Effect of Chitosan-Stabilized Selenium Nanoparticles on Cell Cycle Arrest and Invasiveness in Hepatocarcinoma Cells Revealed by Quantitative ProteomicsIsabel Lopez-Heras1, Raquel Sanchez-Diaz1, Daniela S Anunciação2, Yolanda Madrid1, Jose L Luque-Garcia1*, Carmen Camara1
- *Corresponding Author:
- Jose L Luque-Garcia
Department of Analytical Chemistry
Faculty of Chemistry, University Complutense of Madrid
28040, Madrid, Spain
E-mail: [email protected]
Received Date: July 16, 2014; Accepted Date: September 06, 2014; Published Date: September 16, 2014
Citation: Lopez-Heras I, Sanchez-Diaz R, Anunciação DS, Madrid Y, Luque-Garcia JL, et al. (2014) Effect of Chitosan-Stabilized Selenium Nanoparticles on Cell Cycle Arrest and Invasiveness in Hepatocarcinoma Cells Revealed by Quantitative Proteomics. J Nanomed Nanotechnol 5:226. doi:10.4172/2157-7439.1000226
Copyright: © 2014 Lopez-Heras I, et al. This is an open-access article distributed under the terms of the Creative Commons Attribution License, which permits unrestricted use, distribution, and reproduction in any medium, provided the original author and source are credited.

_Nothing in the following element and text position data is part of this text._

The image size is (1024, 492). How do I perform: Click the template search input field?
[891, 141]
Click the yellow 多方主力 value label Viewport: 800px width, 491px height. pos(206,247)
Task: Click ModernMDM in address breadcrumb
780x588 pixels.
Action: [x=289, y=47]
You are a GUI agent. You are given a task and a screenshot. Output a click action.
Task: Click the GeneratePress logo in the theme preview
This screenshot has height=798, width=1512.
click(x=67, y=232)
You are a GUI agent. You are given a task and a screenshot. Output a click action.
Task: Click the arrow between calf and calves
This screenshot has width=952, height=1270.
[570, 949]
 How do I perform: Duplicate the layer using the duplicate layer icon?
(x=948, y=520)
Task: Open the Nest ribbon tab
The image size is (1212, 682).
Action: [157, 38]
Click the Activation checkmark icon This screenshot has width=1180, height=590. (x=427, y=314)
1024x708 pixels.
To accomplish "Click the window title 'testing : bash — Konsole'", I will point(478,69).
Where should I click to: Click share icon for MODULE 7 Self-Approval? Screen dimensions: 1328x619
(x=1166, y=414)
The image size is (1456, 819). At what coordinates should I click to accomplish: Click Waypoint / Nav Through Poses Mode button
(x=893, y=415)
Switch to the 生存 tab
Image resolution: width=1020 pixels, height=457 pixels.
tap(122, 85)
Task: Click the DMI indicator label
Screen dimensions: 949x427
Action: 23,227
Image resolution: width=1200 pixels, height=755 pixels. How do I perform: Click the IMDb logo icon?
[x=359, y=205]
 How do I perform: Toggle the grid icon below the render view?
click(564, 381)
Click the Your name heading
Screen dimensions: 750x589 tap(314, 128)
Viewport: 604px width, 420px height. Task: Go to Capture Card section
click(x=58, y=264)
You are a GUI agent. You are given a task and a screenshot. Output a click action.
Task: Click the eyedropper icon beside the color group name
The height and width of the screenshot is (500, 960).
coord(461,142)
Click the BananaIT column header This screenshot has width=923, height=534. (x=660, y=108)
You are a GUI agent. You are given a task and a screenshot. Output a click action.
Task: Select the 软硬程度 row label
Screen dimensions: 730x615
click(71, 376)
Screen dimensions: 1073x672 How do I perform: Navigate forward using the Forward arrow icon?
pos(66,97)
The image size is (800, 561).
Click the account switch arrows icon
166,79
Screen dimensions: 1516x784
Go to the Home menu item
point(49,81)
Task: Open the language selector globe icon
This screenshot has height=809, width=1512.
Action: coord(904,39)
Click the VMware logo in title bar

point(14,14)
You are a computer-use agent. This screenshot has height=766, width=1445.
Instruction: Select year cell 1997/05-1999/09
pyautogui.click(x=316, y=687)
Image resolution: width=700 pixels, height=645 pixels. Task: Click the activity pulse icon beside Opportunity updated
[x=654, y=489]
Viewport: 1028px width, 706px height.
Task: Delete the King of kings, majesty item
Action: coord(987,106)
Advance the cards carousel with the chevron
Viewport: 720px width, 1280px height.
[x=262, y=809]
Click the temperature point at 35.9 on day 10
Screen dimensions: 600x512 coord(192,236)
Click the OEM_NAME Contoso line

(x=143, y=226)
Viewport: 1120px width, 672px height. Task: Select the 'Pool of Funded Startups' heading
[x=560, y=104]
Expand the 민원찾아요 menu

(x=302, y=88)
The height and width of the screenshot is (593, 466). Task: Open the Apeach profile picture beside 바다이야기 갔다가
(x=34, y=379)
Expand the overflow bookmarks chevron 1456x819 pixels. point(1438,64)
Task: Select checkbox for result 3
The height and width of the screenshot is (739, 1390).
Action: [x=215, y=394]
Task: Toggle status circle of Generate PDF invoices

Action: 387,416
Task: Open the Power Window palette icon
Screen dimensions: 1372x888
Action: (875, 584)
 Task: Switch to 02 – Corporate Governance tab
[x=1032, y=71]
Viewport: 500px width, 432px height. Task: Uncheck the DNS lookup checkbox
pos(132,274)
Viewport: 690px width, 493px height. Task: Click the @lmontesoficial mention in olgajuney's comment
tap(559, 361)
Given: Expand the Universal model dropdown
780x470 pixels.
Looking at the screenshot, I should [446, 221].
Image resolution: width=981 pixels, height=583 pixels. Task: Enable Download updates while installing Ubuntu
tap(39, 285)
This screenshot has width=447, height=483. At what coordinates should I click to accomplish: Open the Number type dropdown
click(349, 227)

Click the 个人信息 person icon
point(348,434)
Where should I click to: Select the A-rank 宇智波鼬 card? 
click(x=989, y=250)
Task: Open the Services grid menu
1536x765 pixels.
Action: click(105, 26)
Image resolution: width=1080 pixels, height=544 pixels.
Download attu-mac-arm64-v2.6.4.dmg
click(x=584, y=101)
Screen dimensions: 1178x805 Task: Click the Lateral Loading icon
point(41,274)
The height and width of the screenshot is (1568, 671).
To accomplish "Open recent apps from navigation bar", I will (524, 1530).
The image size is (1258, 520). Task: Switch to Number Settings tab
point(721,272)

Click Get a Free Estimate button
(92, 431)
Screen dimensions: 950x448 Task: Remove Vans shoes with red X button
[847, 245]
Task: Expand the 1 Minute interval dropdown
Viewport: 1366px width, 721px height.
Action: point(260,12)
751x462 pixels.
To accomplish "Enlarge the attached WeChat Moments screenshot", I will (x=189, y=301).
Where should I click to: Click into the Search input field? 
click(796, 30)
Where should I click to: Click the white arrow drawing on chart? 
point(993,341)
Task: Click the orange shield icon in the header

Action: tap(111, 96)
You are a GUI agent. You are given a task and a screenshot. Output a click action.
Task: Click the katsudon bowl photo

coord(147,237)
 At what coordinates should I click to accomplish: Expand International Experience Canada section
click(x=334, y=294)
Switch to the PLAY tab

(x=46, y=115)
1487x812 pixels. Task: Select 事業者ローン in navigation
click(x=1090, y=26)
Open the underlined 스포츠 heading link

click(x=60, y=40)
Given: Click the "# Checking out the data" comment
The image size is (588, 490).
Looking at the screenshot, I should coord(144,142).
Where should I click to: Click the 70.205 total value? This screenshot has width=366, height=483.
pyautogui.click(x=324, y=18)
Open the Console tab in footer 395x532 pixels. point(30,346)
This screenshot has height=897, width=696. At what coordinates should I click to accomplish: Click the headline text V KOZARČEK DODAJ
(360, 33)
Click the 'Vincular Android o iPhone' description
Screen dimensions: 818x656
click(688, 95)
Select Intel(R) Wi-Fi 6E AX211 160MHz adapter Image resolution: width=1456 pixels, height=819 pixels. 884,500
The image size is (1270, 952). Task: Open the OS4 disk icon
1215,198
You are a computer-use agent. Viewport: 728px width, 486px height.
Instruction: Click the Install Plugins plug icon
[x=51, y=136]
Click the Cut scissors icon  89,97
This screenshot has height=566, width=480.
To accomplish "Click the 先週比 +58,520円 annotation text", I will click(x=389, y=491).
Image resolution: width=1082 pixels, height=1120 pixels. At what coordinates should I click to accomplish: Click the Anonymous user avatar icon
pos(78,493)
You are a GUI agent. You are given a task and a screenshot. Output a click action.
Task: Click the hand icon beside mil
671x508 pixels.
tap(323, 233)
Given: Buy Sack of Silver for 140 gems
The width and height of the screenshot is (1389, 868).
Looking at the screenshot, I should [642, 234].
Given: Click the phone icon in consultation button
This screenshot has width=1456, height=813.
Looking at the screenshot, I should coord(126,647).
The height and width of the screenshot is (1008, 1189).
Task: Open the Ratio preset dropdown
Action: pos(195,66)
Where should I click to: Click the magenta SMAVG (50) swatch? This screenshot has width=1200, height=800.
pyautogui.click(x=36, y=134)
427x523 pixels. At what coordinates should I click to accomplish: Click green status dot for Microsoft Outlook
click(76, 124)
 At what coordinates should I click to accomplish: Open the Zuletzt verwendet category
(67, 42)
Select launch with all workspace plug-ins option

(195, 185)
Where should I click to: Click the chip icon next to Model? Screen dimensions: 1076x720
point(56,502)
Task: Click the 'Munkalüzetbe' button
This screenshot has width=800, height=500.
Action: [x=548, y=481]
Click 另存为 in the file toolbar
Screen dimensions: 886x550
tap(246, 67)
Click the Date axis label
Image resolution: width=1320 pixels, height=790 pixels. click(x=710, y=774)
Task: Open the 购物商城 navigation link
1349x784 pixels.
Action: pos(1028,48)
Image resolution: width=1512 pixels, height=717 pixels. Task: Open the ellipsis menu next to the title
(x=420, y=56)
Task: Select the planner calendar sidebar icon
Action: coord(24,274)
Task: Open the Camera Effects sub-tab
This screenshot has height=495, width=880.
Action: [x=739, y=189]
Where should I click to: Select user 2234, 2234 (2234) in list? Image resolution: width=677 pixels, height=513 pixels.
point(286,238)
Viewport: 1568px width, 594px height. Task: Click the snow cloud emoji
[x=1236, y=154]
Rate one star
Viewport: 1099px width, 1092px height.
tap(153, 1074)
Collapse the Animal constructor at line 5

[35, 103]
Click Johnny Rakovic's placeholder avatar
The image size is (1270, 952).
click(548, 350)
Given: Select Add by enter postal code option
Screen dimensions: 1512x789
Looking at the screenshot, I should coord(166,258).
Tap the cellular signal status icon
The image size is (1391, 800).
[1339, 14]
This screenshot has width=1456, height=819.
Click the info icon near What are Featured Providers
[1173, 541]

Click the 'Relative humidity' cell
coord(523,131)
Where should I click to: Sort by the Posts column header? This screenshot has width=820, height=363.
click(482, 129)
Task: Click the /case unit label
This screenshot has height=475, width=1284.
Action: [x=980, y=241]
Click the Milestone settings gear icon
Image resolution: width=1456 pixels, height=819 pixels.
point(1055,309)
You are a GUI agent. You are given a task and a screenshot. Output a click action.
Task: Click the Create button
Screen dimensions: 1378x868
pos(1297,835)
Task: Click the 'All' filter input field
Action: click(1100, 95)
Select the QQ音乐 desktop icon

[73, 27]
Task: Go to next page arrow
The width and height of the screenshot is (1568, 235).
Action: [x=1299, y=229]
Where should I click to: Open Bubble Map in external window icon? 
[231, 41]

Selenium nanoparticles have been recently proposed as a potential chemotherapeutic agent due to its low toxicity and its ability to arrest the cell cycle of cancer cells. However, the biochemical mechanisms associated to this effect have not yet been uncovered. We evaluate here the potential of chitosan-stabilized selenium nanoparticles to induce cell cycle arrest and to inhibit in-vitro invasiveness in HepG2 cells. In addition, we use a quantitative proteomic approach to identify potential protein targets involved in the mechanisms associated to selenium nanoparticles exposure. Our data suggest that the induction of the cell cycle arrest at the S phase is mediated by de-regulation of the eIF3 protein complex. We found additional de-regulated proteins upon selenium nanoparticles exposure that could also be involved in the overall inhibition of cell proliferation. These findings not only support the potential of chitosan-stabilized selenium nanoparticles as anti-cancer therapy but also provide a deeper insight into the mechanisms associated to their chemotherapeutic effects.